Portland Area Real Estate Appraisal Discussion

Screening for AMCs
Due to the
shortage of appraisers in Portland, Oregon (and other places around the country), appraisers are bombarded with requests from Appraisal Management Companies (AMCs) requesting that they fill out mountains of forms; provide copies of identification, licenses, and insurance; submit to background checks, provide examples of work; and apply to be on the AMC’s roster of appraisers.  So how do appraisers know if the AMC will be a trusted client?  How do appraisers know if the AMC will treat them fairly?  Will appraisers be confident that private information will be safe?  The AMCs vet appraisers, but do appraisers screen AMCs?  Perhaps appraisers need to scrutinize AMCs just as diligently before doing business with them.  Here is a list of seventeen things appraisers could do before signing up on that next AMC roster. 

  1. Most states require that AMCs obtain licenses. In Oregon, appraisers can go to the AMC Database put out by the Appraiser Certification and Licensure Board (ACLB) to see if the AMC has a license in good standing. Appraisers can also call the appropriate state AMC regulator for information that might not be available online. You worked too hard for your license to work for someone who is not licensed.
  2. Ask the AMC if they have ever been investigated by any state AMC regulators or if they have been involved in any lawsuits related to appraisal management. If so, ask them to explain the outcome of the investigation.
  3. Obtain the AMC’s list of base or minimum fees paid for common appraisal products in your area. If starting fees are not acceptable, then you do not need to waste your time moving forward with the AMC screening process.
  4. Inquire how many days before appraisers can expect to be paid following completion of the appraisal report. Remember money in 15 days is much more valuable than money in 90 days, especially in terms of business operation. Don’t work for AMCs that fund their growth on loans from independent appraisers unless you are compensated appropriately for risk and interest on credit.
  5. Request copies of the AMC’s liability insurance and find out what that insurance covers. Would it cover a vendor appraiser who accidentally caused property damage at a subject property?
  6. Determine if there are any fees associated with delivery of appraisals to the AMC’s online portal. Many AMCs offset the cost of their technology through delivery fees to appraisers. If the AMC has a “technology fee” don’t worry, you can add this to the price of your appraisal along with the appropriate third-party outsourcing markup.
  7. Google the AMC’s name and see what comes up. This might seem obvious, but some AMCs have been in the news for lawsuits related to unfavorable treatment of appraisers. You do not want to waste your time vetting an AMC that has a bad reputation. Even if no lawsuits come up, a quick Google search could result in a feel for the company and let you know if this is a company you want to work for. Remember that homeowners might think you work for this AMC when you show up to do the appraisal. Is this a company that you are okay with if homeowners get confused and think you work for them?
  8. Go to national online appraiser Forums like 100% Real Estate Appraisers or I am a Real Estate Appraiser or a local appraiser forum like Portland’s NW Appraiser Forum and search the group for threads about that AMC. If you don’t find a thread, put one out there like, “Anyone ever worked with AnytownAMC? Was it a good experience? Did they pay you fairly and quickly?” You might be surprised how much you find out.

-*-*-

GOAL:
Answer these questions from the AMC screening text.
(a) Which board puts out the AMC Database that appraisers in Oregon can check?
(b) How many things does the text say appraisers could do before signing up on an AMC roster?
(c) Through what kind of fees do many AMCs offset the cost of their technology?

-*-*-

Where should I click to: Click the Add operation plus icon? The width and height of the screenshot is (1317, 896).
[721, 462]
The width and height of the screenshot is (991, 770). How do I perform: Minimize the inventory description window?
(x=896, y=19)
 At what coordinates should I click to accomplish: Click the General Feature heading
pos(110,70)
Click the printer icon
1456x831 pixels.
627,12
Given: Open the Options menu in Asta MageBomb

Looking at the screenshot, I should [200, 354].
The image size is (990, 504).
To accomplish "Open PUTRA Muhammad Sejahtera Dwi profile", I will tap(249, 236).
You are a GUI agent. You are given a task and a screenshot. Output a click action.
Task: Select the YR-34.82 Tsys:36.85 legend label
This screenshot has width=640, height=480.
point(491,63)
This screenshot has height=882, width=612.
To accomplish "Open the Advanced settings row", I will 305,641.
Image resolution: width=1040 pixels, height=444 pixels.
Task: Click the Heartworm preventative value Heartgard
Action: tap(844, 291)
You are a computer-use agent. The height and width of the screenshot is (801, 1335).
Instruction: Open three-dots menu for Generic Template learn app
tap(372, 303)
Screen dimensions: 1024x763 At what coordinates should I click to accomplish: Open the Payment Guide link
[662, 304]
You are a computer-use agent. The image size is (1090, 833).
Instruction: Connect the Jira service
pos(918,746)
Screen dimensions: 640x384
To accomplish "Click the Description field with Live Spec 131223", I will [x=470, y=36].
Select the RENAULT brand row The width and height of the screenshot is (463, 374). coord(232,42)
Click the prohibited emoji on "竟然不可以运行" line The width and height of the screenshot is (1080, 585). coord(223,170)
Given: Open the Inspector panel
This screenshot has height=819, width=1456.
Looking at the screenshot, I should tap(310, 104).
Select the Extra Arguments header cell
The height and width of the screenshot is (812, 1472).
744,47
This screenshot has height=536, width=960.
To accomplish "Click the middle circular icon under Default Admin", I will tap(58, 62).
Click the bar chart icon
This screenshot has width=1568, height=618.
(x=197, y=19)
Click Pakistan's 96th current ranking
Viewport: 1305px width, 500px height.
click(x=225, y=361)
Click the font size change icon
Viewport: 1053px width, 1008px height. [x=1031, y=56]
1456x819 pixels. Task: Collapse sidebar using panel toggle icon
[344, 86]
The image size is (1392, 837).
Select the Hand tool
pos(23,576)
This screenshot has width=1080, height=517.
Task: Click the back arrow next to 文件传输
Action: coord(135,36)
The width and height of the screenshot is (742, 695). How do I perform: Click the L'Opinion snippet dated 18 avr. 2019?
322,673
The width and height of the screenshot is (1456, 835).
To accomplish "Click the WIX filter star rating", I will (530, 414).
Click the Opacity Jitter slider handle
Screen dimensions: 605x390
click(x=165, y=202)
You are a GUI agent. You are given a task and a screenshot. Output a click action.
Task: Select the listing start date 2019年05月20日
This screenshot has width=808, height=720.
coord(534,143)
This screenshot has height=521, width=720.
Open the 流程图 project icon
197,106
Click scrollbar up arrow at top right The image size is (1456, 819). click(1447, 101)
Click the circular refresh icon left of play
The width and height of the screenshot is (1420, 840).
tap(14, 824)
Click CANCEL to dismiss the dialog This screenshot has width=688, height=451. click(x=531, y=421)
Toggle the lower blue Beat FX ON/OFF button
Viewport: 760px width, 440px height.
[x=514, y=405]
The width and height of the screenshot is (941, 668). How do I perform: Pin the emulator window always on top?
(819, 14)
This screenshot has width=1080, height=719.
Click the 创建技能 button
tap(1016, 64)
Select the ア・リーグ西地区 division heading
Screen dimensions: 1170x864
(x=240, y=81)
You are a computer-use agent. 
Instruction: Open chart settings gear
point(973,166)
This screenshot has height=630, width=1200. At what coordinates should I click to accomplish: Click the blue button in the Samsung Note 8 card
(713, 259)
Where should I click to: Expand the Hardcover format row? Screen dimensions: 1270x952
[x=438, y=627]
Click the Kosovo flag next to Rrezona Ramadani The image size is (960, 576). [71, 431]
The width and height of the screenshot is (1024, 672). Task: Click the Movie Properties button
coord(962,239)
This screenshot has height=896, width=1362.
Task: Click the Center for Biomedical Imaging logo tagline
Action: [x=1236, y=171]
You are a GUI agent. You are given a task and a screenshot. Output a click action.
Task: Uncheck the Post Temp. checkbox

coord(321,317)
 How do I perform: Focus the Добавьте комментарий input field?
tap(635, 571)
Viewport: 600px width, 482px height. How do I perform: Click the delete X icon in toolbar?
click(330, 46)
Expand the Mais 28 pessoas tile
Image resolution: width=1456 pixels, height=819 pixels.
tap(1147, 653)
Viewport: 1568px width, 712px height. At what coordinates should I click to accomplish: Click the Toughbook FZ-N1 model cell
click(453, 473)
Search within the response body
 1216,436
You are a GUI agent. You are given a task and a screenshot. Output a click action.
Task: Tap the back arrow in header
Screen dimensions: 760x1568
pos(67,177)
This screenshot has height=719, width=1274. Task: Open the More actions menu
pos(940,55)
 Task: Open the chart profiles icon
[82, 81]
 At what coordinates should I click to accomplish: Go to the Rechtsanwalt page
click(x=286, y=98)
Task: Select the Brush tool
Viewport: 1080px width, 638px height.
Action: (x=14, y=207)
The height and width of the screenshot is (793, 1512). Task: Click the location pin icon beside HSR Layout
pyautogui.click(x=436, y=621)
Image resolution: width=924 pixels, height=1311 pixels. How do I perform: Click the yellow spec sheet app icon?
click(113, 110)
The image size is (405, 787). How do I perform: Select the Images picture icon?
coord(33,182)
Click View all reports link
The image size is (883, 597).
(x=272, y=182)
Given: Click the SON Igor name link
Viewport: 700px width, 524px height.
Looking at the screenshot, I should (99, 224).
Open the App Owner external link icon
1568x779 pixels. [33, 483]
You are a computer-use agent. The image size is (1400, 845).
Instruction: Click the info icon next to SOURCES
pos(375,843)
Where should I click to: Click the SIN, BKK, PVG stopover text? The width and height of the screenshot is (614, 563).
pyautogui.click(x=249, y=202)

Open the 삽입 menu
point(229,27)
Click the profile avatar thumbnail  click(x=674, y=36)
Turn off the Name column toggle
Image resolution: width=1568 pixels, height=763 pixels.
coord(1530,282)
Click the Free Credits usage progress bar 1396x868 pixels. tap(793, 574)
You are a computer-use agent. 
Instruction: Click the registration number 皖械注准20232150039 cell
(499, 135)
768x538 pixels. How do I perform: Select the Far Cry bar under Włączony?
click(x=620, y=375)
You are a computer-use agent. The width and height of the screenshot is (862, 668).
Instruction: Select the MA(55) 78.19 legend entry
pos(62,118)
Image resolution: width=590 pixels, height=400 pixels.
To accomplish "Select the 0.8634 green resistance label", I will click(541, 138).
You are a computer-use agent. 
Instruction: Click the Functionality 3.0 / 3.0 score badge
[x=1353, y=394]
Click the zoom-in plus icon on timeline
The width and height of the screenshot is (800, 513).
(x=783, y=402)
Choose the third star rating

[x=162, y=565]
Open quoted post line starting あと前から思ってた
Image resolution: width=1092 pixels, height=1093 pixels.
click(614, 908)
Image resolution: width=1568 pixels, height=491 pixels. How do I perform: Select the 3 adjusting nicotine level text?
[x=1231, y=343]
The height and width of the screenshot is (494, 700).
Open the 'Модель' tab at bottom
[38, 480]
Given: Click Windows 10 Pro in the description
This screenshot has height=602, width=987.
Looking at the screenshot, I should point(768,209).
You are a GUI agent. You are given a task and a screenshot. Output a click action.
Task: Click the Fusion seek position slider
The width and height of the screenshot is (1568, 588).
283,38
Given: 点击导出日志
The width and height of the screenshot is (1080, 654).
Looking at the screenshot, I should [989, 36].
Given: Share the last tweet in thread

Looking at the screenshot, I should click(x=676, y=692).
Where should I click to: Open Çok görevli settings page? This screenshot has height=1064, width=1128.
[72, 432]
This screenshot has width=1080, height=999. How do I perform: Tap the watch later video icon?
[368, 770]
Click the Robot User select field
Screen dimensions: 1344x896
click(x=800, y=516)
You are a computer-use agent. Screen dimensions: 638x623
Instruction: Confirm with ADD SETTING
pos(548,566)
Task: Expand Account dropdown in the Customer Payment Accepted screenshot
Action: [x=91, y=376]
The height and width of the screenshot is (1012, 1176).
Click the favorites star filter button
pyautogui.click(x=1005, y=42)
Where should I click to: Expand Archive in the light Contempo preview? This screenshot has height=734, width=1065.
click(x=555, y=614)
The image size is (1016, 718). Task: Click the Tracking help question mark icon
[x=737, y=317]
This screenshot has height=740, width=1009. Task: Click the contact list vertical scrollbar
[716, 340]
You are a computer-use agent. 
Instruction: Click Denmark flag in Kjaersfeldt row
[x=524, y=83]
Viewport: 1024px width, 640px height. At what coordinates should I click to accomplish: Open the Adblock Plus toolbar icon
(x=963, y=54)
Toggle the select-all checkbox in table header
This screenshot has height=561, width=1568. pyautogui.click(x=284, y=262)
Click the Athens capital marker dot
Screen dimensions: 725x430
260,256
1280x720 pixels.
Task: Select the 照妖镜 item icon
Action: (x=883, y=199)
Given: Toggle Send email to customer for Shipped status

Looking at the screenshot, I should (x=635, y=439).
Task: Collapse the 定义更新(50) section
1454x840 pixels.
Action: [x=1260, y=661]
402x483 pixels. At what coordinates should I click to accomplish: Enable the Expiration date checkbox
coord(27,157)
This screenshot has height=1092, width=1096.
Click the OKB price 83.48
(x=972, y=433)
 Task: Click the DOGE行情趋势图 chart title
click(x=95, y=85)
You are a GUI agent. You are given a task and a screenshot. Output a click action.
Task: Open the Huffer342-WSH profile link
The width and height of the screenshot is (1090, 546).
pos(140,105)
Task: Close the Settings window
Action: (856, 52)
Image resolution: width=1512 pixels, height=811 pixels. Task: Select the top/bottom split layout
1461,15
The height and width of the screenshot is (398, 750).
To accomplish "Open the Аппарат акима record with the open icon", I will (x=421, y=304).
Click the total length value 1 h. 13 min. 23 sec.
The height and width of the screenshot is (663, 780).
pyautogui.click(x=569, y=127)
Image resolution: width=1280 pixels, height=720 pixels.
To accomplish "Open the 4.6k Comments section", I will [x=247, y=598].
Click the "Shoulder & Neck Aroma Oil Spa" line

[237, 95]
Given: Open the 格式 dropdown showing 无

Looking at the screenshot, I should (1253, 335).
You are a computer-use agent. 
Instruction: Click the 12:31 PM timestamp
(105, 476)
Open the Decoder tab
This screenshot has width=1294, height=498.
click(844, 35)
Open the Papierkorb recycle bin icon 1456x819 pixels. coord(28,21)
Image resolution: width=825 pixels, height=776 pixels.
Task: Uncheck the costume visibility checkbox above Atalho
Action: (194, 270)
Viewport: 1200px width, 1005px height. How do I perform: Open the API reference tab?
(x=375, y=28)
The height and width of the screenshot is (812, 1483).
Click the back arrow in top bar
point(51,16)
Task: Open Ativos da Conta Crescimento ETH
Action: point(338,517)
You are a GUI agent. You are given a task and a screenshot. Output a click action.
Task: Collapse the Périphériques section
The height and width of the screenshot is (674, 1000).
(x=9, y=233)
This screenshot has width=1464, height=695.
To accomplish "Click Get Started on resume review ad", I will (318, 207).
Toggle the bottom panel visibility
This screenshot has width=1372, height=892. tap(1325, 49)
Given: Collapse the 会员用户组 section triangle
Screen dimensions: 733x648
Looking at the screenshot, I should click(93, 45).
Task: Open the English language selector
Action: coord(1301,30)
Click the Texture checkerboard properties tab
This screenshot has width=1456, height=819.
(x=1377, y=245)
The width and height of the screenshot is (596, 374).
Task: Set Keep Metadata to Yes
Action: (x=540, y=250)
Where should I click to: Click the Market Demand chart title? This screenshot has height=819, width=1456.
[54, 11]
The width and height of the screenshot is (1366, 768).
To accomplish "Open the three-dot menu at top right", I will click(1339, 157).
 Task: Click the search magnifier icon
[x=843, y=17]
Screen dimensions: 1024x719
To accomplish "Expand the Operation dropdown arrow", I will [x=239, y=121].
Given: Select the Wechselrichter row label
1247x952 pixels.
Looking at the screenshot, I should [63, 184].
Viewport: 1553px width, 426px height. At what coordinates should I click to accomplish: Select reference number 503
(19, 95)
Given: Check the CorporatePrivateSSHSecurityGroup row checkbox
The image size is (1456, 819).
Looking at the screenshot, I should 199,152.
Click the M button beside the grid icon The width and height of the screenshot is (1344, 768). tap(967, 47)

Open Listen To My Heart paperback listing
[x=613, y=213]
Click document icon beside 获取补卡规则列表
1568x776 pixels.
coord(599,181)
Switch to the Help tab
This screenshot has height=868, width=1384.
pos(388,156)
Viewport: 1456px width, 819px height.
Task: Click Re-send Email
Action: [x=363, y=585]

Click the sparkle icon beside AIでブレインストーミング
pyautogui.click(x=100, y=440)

-*-*-

OUTPUT OF THE TASK:
(a) The Appraiser Certification and Licensure Board (ACLB).
(b) Seventeen.
(c) Delivery fees charged to appraisers for delivering appraisals to the AMC's online portal.